By September last year, China had 4.95 million college graduates and roughly 71 percent of them found jobs.
"Nowadays, there are more channels for success and the world is full of people who failed the exam but reached self-achievement," he said.
However, this year, 5.95 million high school graduates out of some 10 million will be admitted into universities.
Sun Yu, a teacher at the Shanghai Foreign Language School, said that the competition in the examination reveals that in society, high education and office jobs are still valued higher than technical skills or blue-collar jobs.
"A top university is still a guarantee for a smooth development in career, at least in the beginning," Sun said.
Education departments across the country have been urged to organize vocational training for high school graduates who want to join the workforce, Wang Xuming, spokesman of the Ministry of Education, said.
"Vocational schools will adopt more flexible enrollment policies such as relaxing the age limit, to provide tailored professional training for high school graduates," Wang said.

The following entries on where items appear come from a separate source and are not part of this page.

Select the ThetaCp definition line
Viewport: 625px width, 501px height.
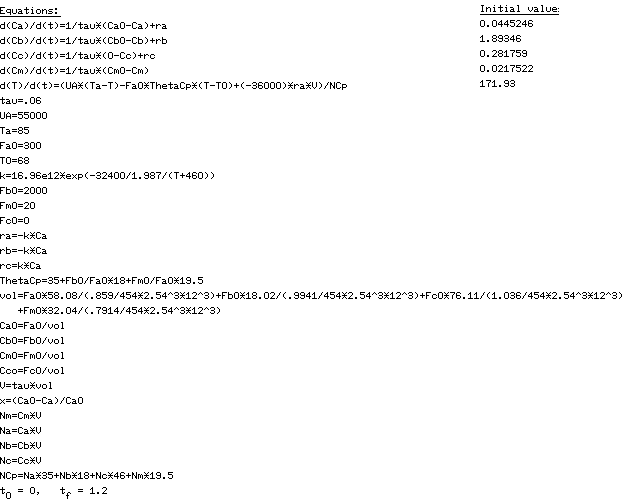(x=102, y=281)
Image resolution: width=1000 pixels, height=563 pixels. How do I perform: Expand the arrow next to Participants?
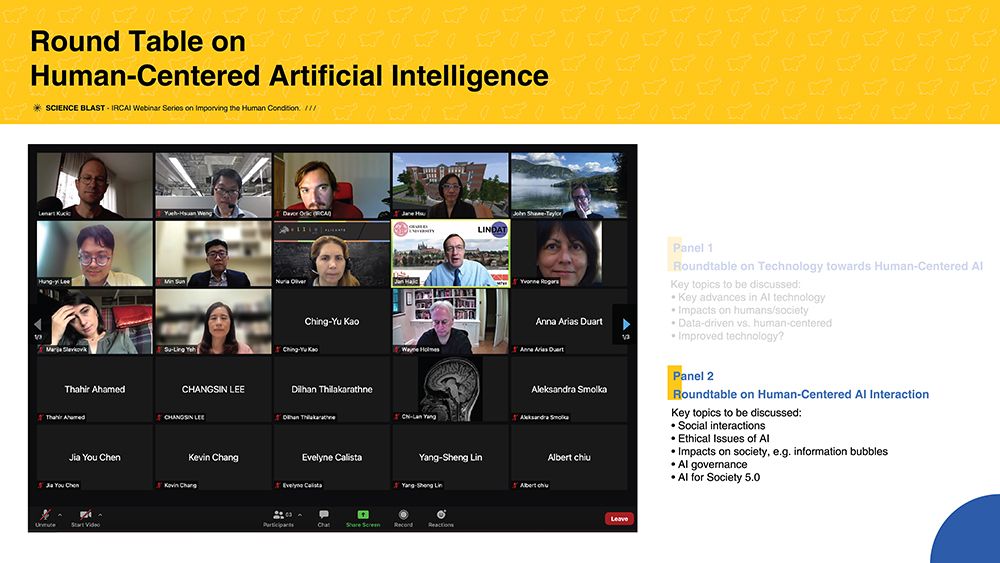click(297, 514)
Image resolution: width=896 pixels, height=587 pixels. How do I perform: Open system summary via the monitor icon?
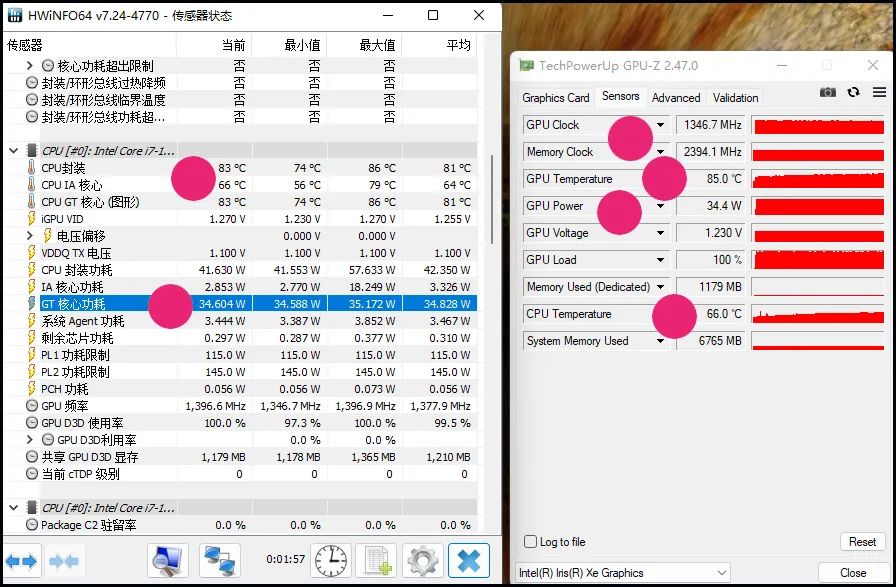[167, 561]
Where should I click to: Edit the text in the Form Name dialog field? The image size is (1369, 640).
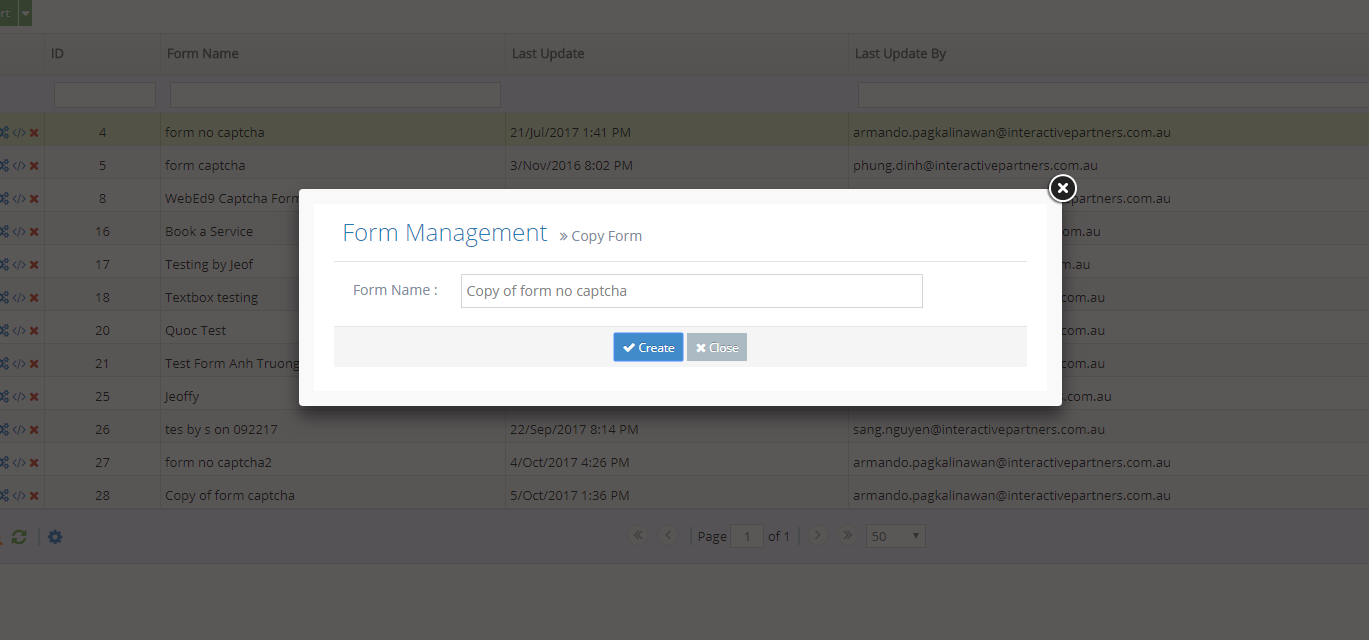point(691,290)
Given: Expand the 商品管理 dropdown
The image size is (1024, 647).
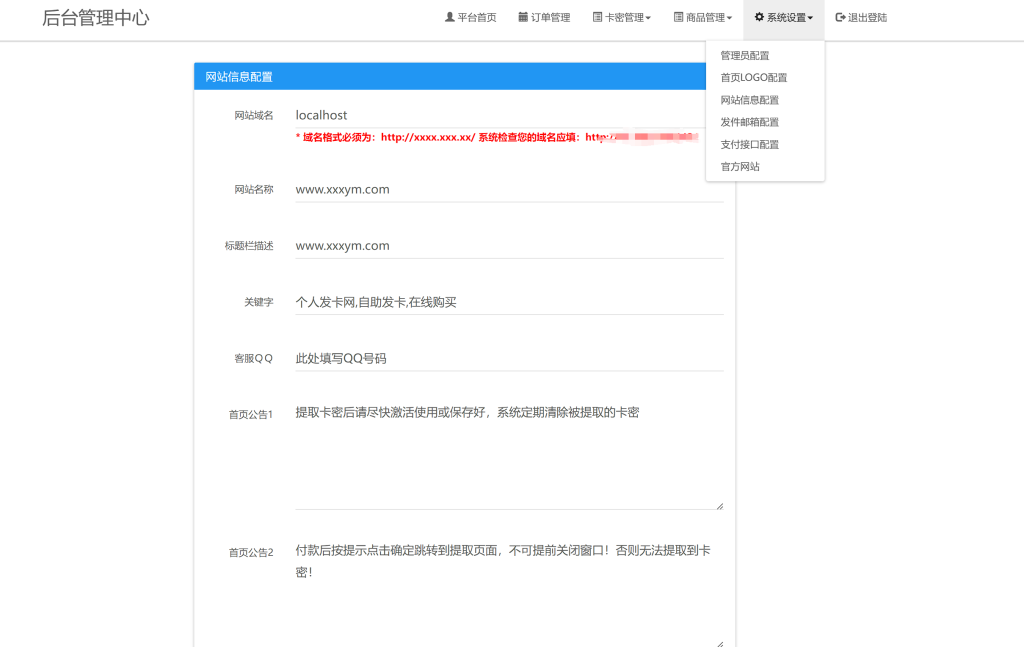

Sohu.com, a popular Internet portal in China, made a survey recently on how students arrange their future if they fail to be enrolled by an ideal school or department after the national examination.
Out of some 4,300 polled, roughly 50 percent said they will participate in vocational and technical training to prepare for their future.
Roughly 27 percent said they will attend the exam again next year until they have been enrolled by their ideal schools or study their ideal subject.
The rest chose to study abroad or in private colleges to learn their subjects.
Li Mu, a third-year senior high school student in Harbin of Heilongjiang province, said he will choose a vocational school to study rather than study in a less sought-after college if he fails to get good results in the exam.
"If I fail to be enrolled by a good school or to study a subject I like, I will also have to face with hard employment competition four years later," Li said.
Chinese universities began to enroll more students in 1999 as the government launched a student-recruitment campaign to vastly expand student enrollments at public universities.